As of February 29, 2024, the median follow-up time for the ivonescimab plus ligufalimab combination with FOLFOXIRI group was 9.6 months, and 9.0 months for the ivonescimab plus FOLFOXIRI group. Results indicated that both regimens demonstrate high anti-tumor activity and effective disease control for first-line treatment of MSS/pMMR mCRC, with promising preliminary long-term outcomes. Notably, the combination of ivonescimab with ligufalimab showed superior anti-tumor efficacy, with preliminary data from both groups significantly surpassing existing standard treatments.
For first-line treatment of MSS/pMMR mCRC with ivonescimab, either alone or in combination with ligufalimab and FOLFOXIRI, the objective response rate (ORR) was 88.2%, and the disease control rate (DCR) was 100%. At a median follow-up of 9.6 months, the median progression-free survival (mPFS) has not yet been reached, with a 9-month PFS rate of 86.2%.

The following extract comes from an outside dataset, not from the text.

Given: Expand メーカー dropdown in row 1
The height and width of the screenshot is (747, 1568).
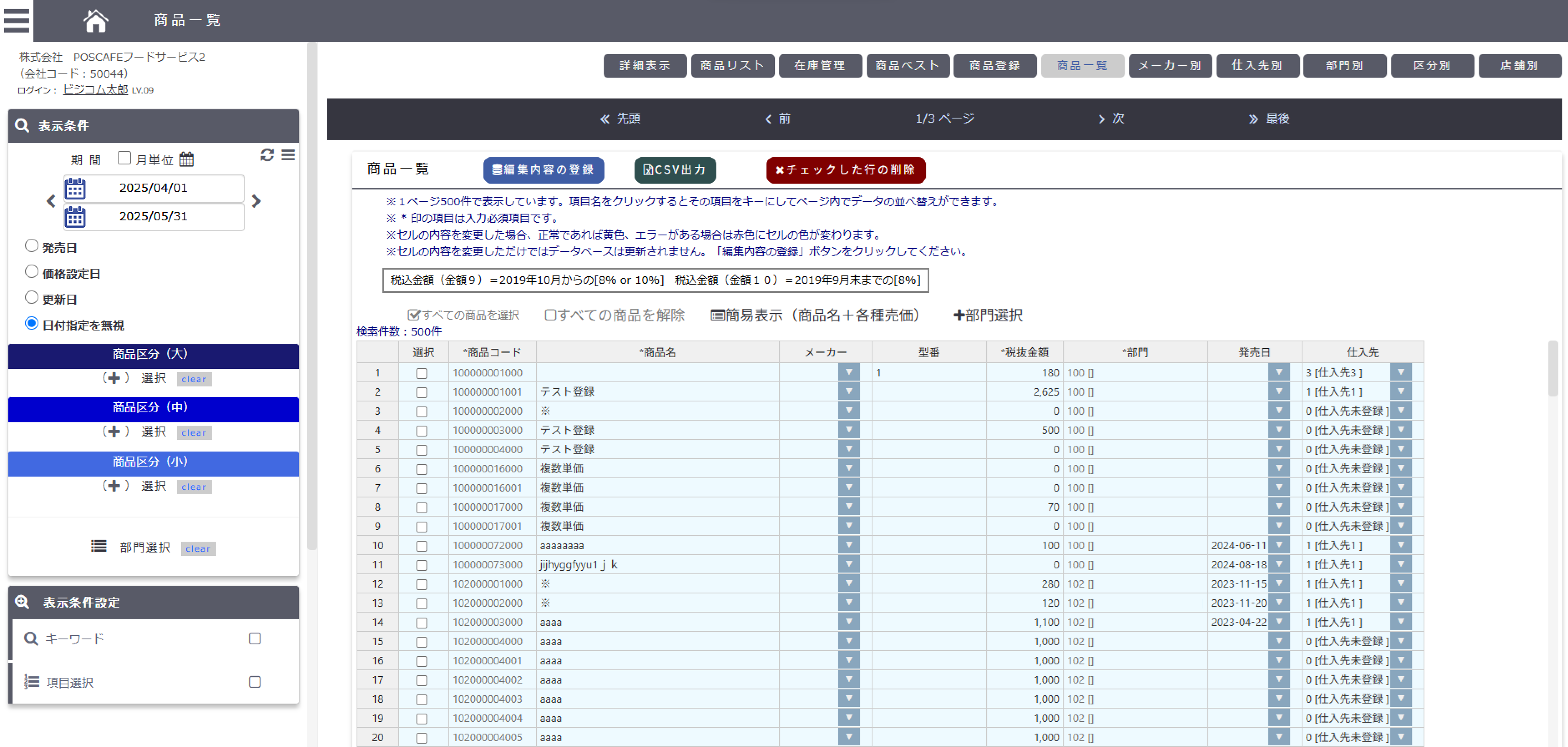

In the first-line treatment of MSS/pMMR mCRC with ivonescimab combined with FOLFOXIRI, the ORR was 81.8% and the DCR was 100%. At a median follow-up of 9 months, the median PFS has not yet been reached, with a 9-month PFS rate of 81.4%.
Both groups demonstrated acceptable safety profiles, with manageable treatment-related adverse events (TRAEs).
The study results support further evaluation of ivonescimab, either alone or in combination with ligufalimab, with chemotherapy for first-line treatment of MSS/pMMR mCRC.